The note had been short.

Brian,

It couldn’t have been any worse, or better.

He folded it into his pocket and ran for the elevator. After waiting just over ten seconds, he went for the stairs and hopped down all fourteen flights. In the underground parking lot, he checked all three levels, cursing and running up the CARS ONLY exit when he remembered that Helen didn’t have a car. She biked across the bridge to work. Since he parked above ground that morning, Brian had to go to the bank machine before paying the woman in the booth on his way out of the lot.

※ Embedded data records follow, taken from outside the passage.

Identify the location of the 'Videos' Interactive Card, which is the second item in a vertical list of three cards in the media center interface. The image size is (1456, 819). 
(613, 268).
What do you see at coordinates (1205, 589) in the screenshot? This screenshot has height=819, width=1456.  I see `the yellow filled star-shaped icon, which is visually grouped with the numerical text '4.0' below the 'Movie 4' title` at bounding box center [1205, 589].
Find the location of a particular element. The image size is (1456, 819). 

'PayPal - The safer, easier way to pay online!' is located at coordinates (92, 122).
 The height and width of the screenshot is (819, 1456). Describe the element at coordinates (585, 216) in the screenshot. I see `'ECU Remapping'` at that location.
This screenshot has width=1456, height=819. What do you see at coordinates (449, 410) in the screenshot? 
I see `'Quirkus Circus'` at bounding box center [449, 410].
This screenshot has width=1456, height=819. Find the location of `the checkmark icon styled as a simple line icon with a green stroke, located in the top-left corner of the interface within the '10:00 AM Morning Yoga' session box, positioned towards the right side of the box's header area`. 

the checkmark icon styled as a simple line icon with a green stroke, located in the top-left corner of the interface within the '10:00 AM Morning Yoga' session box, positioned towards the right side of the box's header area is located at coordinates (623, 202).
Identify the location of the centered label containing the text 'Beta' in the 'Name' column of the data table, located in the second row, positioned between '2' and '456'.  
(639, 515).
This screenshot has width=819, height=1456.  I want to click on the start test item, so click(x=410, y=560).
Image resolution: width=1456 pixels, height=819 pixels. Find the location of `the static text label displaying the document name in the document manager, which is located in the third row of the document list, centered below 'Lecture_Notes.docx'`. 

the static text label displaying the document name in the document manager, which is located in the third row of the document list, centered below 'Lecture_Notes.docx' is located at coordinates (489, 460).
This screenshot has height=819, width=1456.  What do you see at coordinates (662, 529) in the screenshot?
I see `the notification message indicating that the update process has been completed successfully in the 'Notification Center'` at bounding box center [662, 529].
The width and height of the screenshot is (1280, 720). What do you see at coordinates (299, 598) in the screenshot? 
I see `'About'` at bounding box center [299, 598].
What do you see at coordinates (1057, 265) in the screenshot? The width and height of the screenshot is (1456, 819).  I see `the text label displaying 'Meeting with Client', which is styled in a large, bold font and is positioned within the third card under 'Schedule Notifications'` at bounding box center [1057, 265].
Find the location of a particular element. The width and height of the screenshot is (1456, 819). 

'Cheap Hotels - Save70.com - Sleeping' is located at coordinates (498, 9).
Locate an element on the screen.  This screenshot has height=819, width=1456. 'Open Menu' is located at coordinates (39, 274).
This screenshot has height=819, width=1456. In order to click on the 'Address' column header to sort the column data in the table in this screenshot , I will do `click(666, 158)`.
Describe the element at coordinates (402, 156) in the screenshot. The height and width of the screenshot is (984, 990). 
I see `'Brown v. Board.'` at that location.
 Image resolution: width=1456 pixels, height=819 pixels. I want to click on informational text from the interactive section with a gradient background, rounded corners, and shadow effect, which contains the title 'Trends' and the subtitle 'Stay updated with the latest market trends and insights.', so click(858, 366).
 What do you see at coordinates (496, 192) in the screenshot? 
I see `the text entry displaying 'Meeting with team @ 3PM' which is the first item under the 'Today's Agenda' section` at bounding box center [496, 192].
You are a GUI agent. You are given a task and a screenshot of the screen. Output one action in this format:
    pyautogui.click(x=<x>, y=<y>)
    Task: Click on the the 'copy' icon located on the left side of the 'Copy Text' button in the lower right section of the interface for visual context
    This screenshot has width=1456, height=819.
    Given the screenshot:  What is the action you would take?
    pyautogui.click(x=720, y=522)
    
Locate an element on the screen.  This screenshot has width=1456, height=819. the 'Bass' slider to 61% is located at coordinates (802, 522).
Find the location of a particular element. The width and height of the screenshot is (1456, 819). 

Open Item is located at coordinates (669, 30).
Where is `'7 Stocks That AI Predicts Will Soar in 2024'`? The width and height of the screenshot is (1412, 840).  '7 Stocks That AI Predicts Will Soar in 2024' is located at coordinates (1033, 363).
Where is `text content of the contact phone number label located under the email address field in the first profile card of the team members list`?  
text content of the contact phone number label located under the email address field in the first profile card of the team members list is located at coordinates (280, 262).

Not knowing Helen’s exact address, Brian parked in front of a Mac’s in his old neighbourhood—the neighbourhood where all the young and hopeful people lived—and walked. He passed his old building, and the house he shared with three friends during his second year of university. The impossibility of being young and hopeful again, of sitting in basements night after night smoking cigarettes and listening to guitar music again, eased him into taking off his tie. After half an hour of frustrated and fantasy-filled searching, Brian gave up. He took off his blue shirt and bought a watermelon slushie before returning to the car.

Highway traffic was furious.

 

Kate had a soft spot for the widowed Mr. Nitch. And, in his way, so did Brian. Though he didn’t especially like the old man and the feeling was mutual, everything about Mr. Nitch broke Brian’s heart. The formal care taken in his slow movements, his combed hair. The way he dressed in a shirt and tie every morning, no matter what. After finishing off a case of Pilsners and half a bottle of brandy between the three of them, Kate helped Mr. Nitch home. While she was gone, Brian sat on the balcony, under the warm yellow and orange patio lanterns he had set up, and finished his last beer. Even at 11:15 he could see the dying haze of the sun shining off the clouds over the prairie. He thought about Helen Daigle, and wondered what she might be doing tonight. What would she be doing at this moment, and thismoment, and this moment? Where would she be? Might she also be looking west from a balcony somewhere, thinking of the end of this day? Might she also be thinking that from this sunset forward the days shorten until December, when they are so short it’s hard to remember this privilege of daylight at all? Soon, like Mr. Nitch, they would all be dead, dead, dead.

Behind him, Kate opened the gate. “You were quiet this evening.”

“Did he put up much of a fight?” Brian didn’t turn around.

Kate pulled a deckchair from behind the table. She poured herself another glass of brandy and sat facing him, lifting her long legs so they rested on his thighs. “He just whispers things in my ear. Tells me I’m too good for you, he’d do anything for me. Money stuff. I tell him he’s too old and he tells me I should leave you anyway.”

“Sweet old guy.” The wind chimes tinkled as a warm, dry gust swept over the balcony. Kate tickled his beardless chin with her long, bare toes.

“Big morning for you, shaving. What’s the occasion?”

A group of low-flying bats darted over their heads as Brian thought about pouring another brandy.

“You know what I want to do in the morning, Brian? I want to linger in bed, then get up and do the crossword puzzle out here on the balcony. Then we should go to Skeleton Lake.”

Kate closed her eyes. Brian took a deep breath and looked straight up. Not a sound here.

“On the way, we’ll pick up some fruit and a few cobs of corn. We can see each other in our bathing suits, have an adventure.”

Brian smiled at his wife and drank from the bottle of brandy. When he changed, he had transferred Helen Daigle’s note from his suit to his jeans. He reached into his front pocket and touched the note, still moist from his hands, and hers.